**Records for this exercise:**
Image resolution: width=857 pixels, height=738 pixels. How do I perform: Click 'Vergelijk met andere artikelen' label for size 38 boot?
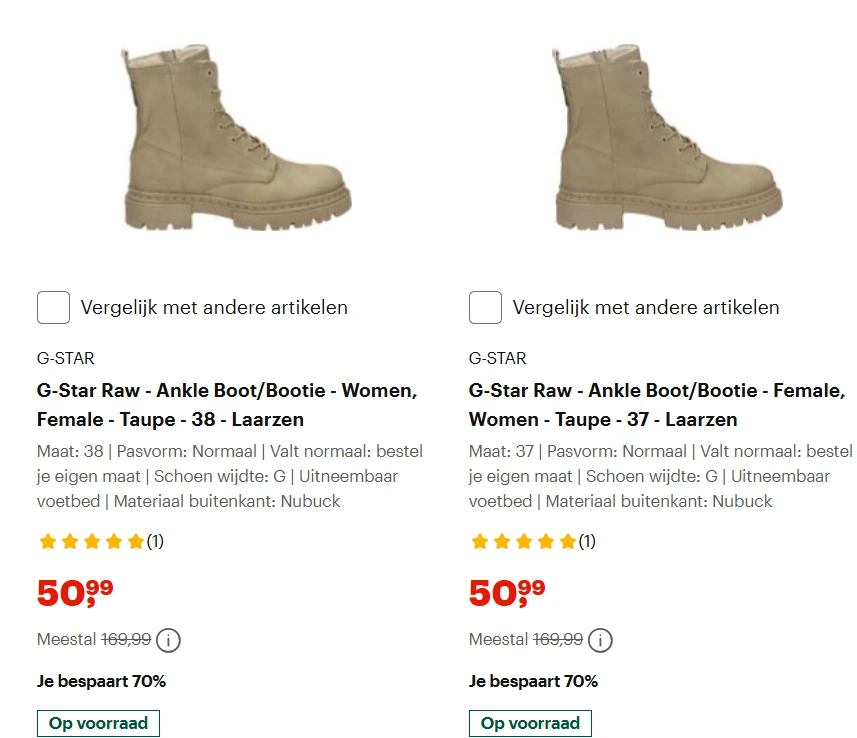tap(214, 308)
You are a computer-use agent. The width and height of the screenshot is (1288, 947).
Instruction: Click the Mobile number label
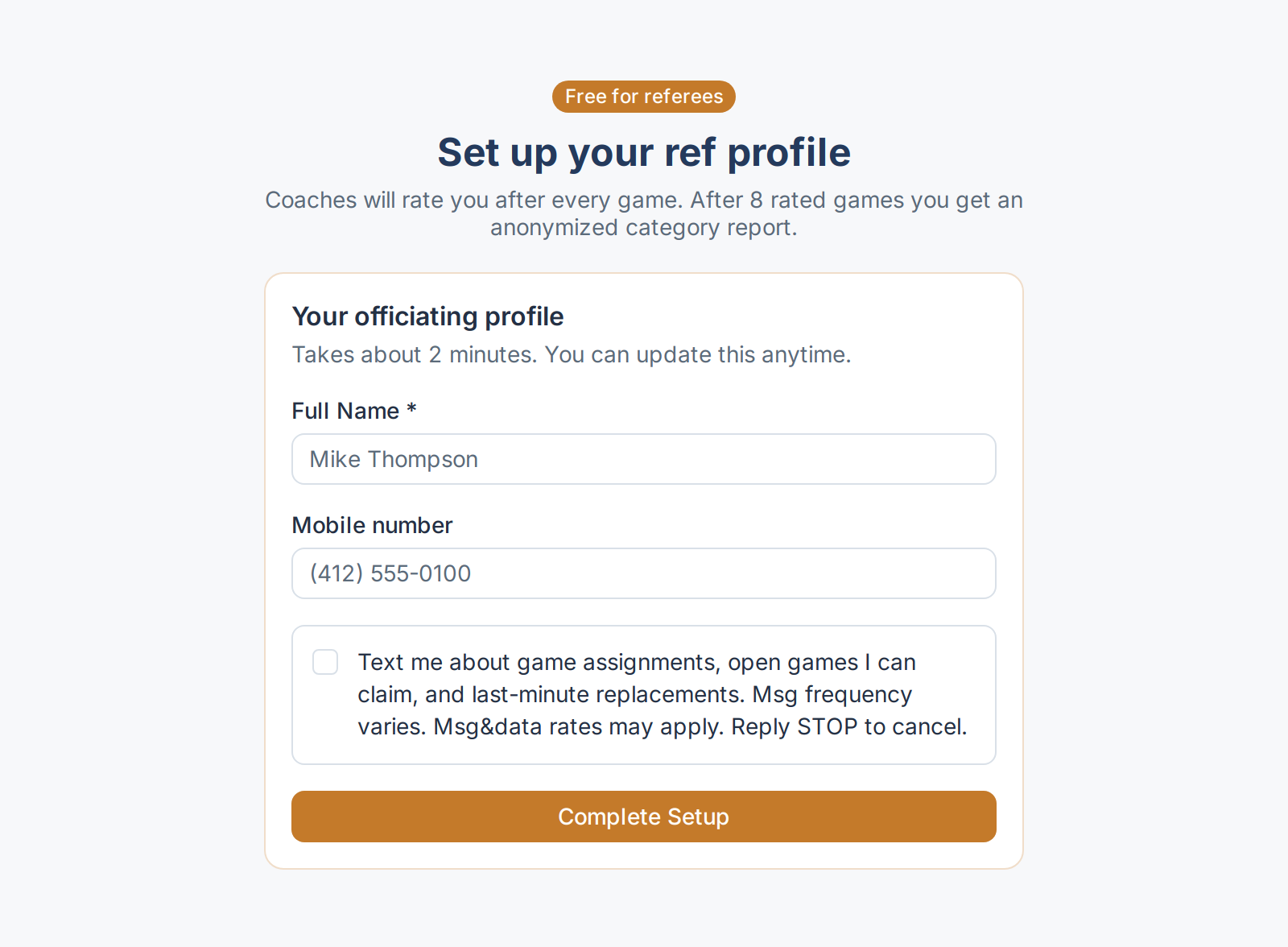[x=373, y=525]
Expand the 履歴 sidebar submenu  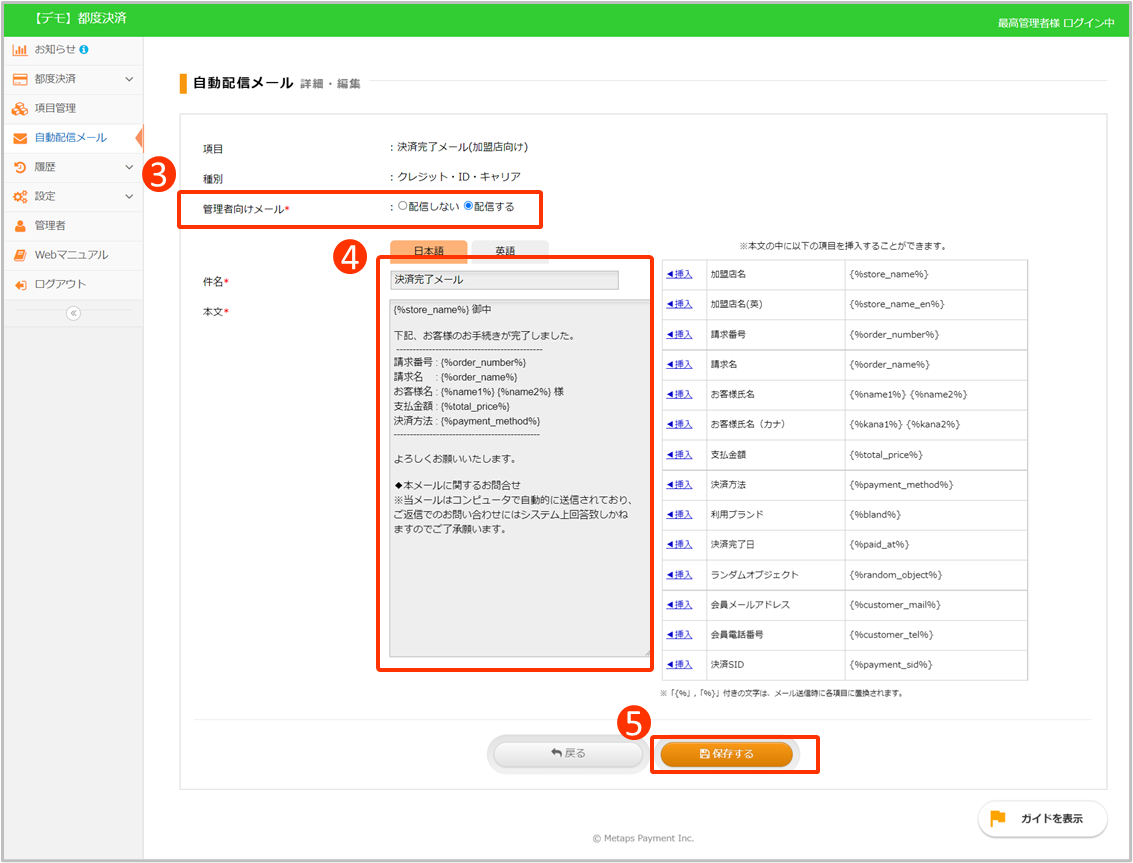pos(128,167)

**Description of the task:** Please reproduce exactly and only the lines from the first line of the records through the line containing "You are a computer-use", both included, omitting any pictures.

**Your response:**
Image resolution: width=857 pixels, height=738 pixels. How do I perform: Click 'Vergelijk met andere artikelen' label for size 38 boot?
tap(214, 308)
You are a computer-use agent. The width and height of the screenshot is (1288, 947).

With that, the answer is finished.